Another means that was used to calculate the impact of the mean difference is the effect size. Cohen’s d is a common tool and the effect size can be calculated using the paired t- test value as recommended by Rosenthal (1991).

3.8.2 Qualitative Data Analysis

The qualitative data, on the other hand, were managed manually. Despite an initial plan to use Qualitative Data Analysis Software (QDAS), the number of volunteers who participated in the interview was small (6 student-participants) in addition to the teacher-participant and would be manageable without any special software programme.

The interview protocol was developed using the deductive approach as the items were developed to confirm and double-check issues that arose in the quantitative part of the study. In other words, the structure of the interview had already been predetermined that allowed only a slight addition to the interview items. There were four phases involved in the qualitative data analysis. It began with the process of transcribing the data. The interviews were type-written in full as they were recorded. However, in the second phase as I organised the data, the parts where the participants and I were engaged in small talks were removed, leaving only the part related to the interview questions and responses.
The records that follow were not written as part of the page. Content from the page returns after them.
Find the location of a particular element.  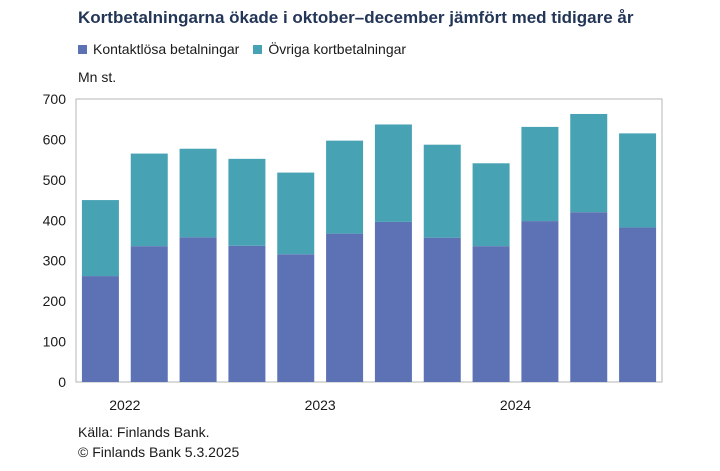

y-tick-label: 700 is located at coordinates (55, 99).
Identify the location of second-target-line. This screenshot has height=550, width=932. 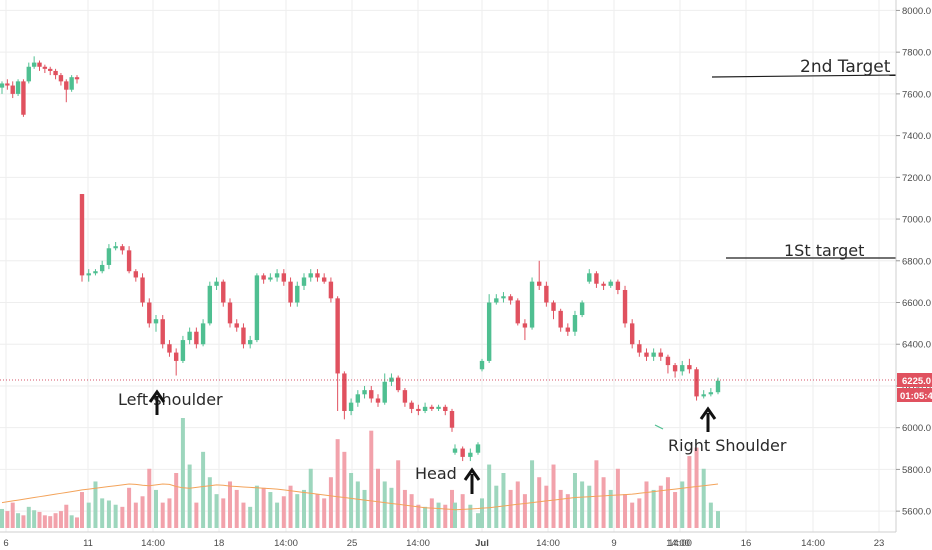
(804, 76).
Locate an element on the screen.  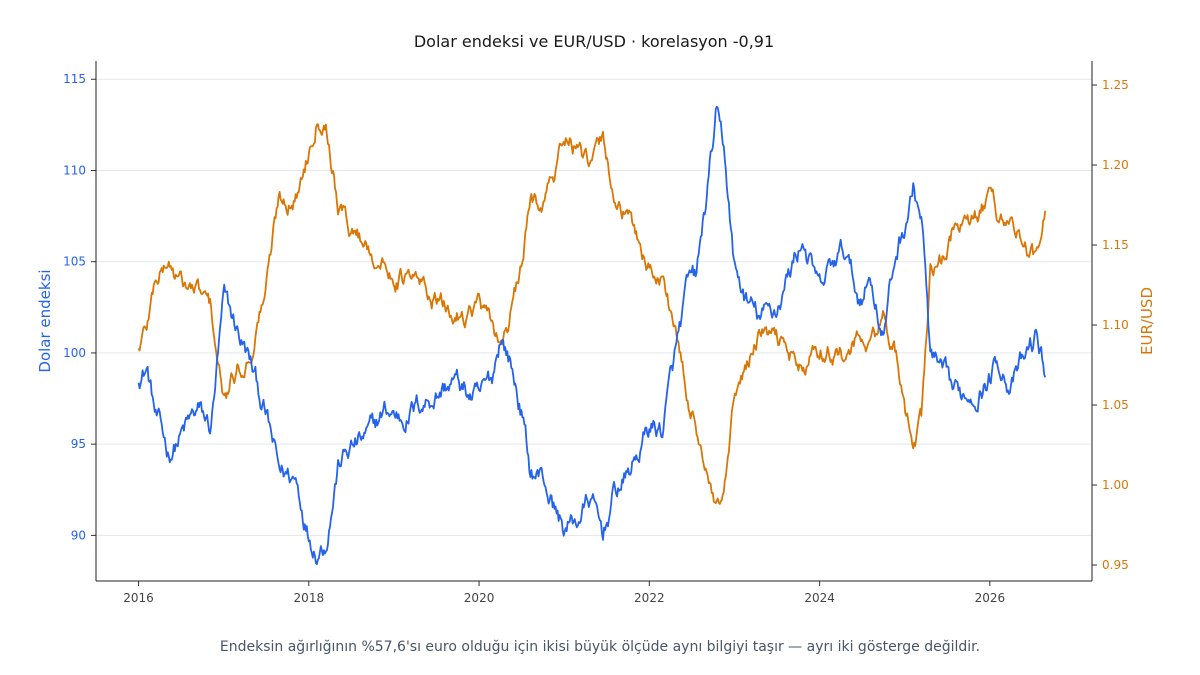
y-right-tick-label: 1.10 is located at coordinates (1116, 325).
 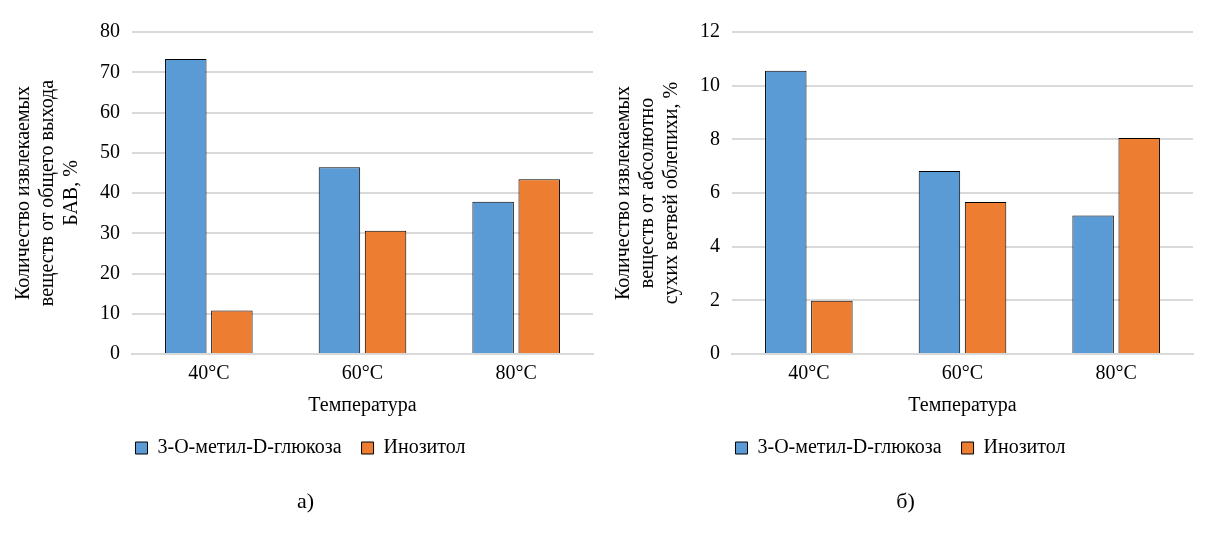 I want to click on y-axis-title: Количество извлекаемых веществ от абсолютно сухих ветвей облепихи, %, so click(x=647, y=193).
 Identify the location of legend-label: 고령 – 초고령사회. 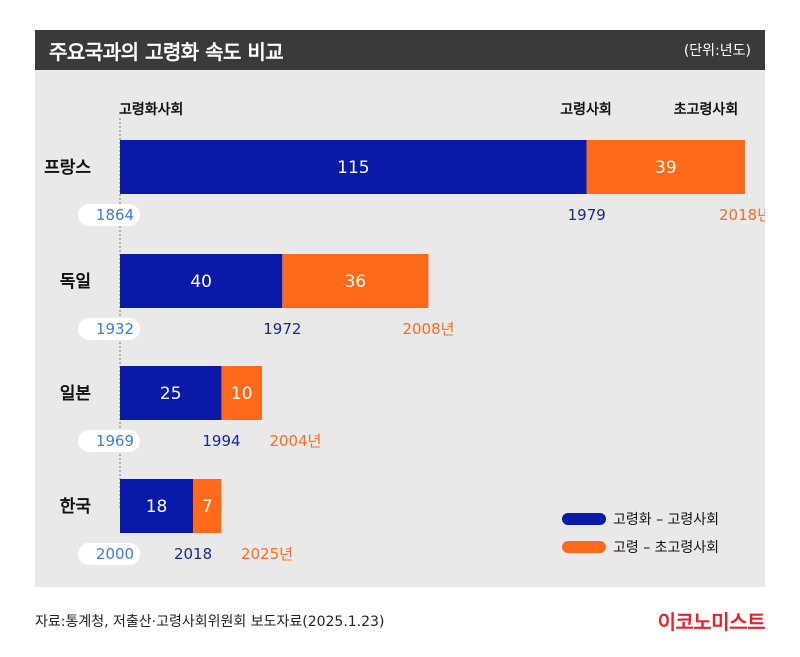
(666, 548).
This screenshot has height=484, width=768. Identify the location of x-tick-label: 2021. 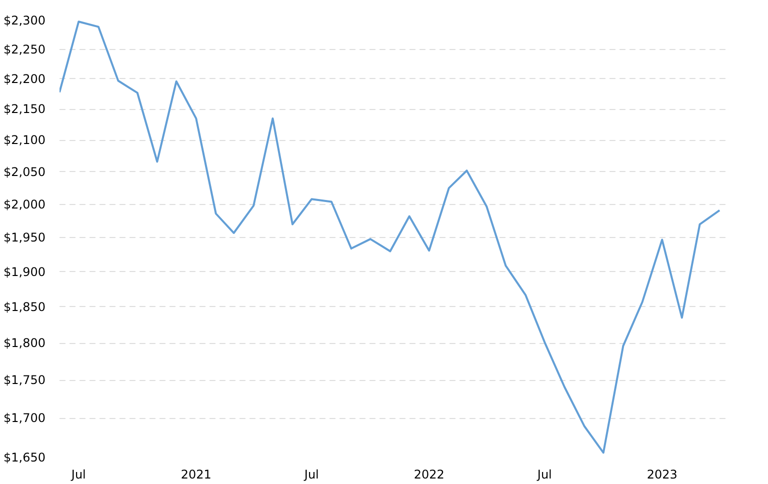
(196, 475).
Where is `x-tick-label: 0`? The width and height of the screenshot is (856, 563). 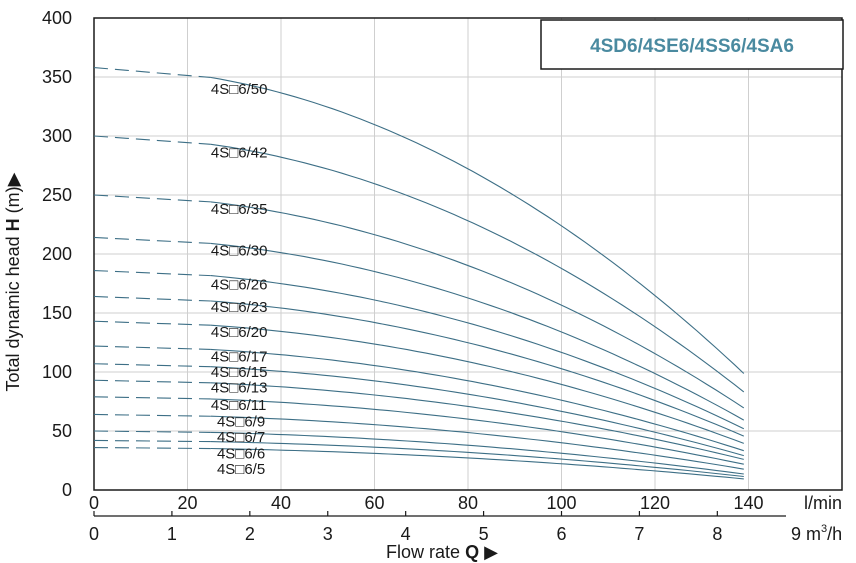 x-tick-label: 0 is located at coordinates (94, 503).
In the third phase, the processed data were perused for themes. The students’ responses were tabulated and arranged according to each question to be compared side by side The themes were initially driven by the conceptual framework of the study formulated from the literature of differentiated lessons, but the data gave rise to several other themes when analysed using the constant comparison approach as suggested by Glazer and Strauss (1967). In the end these were merged into only four main themes: observable behavioural changes in the classroom, learner autonomy, equity, and potential of differentiated instruction in Malaysia. The constant comparison approach was employed because a) there were two different points of view – from the teacher and students and b) there were six students who answered the same questions, and thus the responses were compared. Even though the teacher was asked a different set of questions, the same themes (as driven by the literature) were embedded throughout the interview protocol. In the fourth and final phase, the data were summarised and linked to the research aims and questions as the data were arranged according to the themes and where relevant, supported with excerpts from the interview transcripts.

3.9 SUMMARY

In this chapter I reviewed several key components related to the methodology of the research. The first part describes the research design and the rationales for choosing classroom research and the mixed methods approach before explanation about the pre-experimental design and recapitulation of the research aims and hypotheses are given. The second part deals with discussion of the practical aspects beginning with the research procedures, from the needs analysis stage up to the post-intervention stage. The research instruments are later described and followed by a discussion of how two instruments (language learning style preference test and language attitude inventory) were piloted. The two instruments were piloted first with a group of Malaysian students who resembled the characteristics of the actual research participants to check for the test internal consistency reliability and solutions for item improvement were discussed where relevant. The chapter ends with a description of analysis for both the quantitative and qualitative data. In the following chapter, a key part of the study – the intervention is discussed where the teaching module is described along with the checklists for differentiated lessons and critical thinking inculcation.